[[ Data shown open ]]
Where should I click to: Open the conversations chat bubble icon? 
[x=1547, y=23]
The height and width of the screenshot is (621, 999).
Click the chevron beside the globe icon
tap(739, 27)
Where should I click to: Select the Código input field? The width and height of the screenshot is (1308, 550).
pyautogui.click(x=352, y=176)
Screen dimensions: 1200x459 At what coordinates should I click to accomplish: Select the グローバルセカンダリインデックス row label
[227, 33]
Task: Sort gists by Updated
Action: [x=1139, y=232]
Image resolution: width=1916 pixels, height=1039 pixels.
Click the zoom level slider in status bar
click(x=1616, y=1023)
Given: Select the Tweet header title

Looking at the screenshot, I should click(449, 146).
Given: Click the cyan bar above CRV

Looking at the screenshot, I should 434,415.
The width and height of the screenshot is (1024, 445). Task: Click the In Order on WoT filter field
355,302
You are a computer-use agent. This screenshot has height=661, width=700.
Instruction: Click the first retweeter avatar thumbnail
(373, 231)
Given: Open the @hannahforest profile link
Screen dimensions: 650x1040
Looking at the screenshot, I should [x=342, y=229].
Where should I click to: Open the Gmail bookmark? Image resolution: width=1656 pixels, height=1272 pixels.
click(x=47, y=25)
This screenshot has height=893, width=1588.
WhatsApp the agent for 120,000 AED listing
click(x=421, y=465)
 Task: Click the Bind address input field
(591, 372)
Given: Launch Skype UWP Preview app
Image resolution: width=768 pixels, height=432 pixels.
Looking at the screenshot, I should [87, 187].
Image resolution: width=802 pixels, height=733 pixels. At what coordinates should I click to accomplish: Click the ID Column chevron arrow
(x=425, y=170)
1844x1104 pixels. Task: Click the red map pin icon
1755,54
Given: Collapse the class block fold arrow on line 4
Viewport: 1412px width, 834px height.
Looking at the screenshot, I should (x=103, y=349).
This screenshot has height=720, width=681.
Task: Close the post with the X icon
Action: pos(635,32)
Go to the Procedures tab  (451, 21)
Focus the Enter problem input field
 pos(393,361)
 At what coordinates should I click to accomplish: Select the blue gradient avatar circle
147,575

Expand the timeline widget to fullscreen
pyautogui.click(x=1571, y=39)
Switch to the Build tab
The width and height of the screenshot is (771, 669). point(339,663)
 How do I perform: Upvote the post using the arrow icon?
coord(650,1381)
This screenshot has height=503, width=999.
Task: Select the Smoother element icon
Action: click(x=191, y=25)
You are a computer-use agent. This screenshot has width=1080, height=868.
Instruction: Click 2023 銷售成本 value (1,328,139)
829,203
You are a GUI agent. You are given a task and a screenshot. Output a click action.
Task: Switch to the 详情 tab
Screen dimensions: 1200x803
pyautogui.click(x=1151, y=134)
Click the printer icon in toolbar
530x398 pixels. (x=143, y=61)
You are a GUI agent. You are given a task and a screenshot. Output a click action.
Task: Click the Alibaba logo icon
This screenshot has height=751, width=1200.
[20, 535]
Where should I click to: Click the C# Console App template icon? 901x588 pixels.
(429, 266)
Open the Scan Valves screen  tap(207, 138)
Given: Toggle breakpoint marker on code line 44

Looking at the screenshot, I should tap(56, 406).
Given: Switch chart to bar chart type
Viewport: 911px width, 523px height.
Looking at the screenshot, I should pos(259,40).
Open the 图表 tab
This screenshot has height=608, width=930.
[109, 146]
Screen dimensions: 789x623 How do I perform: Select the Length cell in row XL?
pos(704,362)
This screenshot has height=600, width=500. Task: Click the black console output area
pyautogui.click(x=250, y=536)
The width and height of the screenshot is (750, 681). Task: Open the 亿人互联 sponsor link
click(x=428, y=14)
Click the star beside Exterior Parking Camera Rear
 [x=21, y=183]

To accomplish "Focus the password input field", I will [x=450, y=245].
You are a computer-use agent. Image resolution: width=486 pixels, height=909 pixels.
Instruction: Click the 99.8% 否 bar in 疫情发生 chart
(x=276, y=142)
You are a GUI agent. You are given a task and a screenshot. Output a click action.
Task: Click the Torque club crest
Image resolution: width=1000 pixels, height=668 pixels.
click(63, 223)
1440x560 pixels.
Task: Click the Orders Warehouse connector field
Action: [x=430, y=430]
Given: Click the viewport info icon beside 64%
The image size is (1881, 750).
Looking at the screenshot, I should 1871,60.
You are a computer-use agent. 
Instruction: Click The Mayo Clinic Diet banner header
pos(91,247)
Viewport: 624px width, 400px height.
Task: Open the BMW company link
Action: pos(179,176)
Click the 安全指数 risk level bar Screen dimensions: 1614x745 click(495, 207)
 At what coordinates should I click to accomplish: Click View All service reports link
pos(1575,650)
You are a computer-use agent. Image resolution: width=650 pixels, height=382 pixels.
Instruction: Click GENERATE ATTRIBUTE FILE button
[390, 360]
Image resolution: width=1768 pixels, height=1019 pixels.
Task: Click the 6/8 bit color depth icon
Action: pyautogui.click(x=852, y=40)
[[ Data shown closed ]]
◆ Assigned task: Above are some lines. Repeat exactly, and only, those from the line that has "Click the star" through the line that has "Task: Click the Torque club crest".

◆ Reply to the task:
Click the star beside Exterior Parking Camera Rear
 [x=21, y=183]

To accomplish "Focus the password input field", I will [x=450, y=245].
You are a computer-use agent. Image resolution: width=486 pixels, height=909 pixels.
Instruction: Click the 99.8% 否 bar in 疫情发生 chart
(x=276, y=142)
You are a GUI agent. You are given a task and a screenshot. Output a click action.
Task: Click the Torque club crest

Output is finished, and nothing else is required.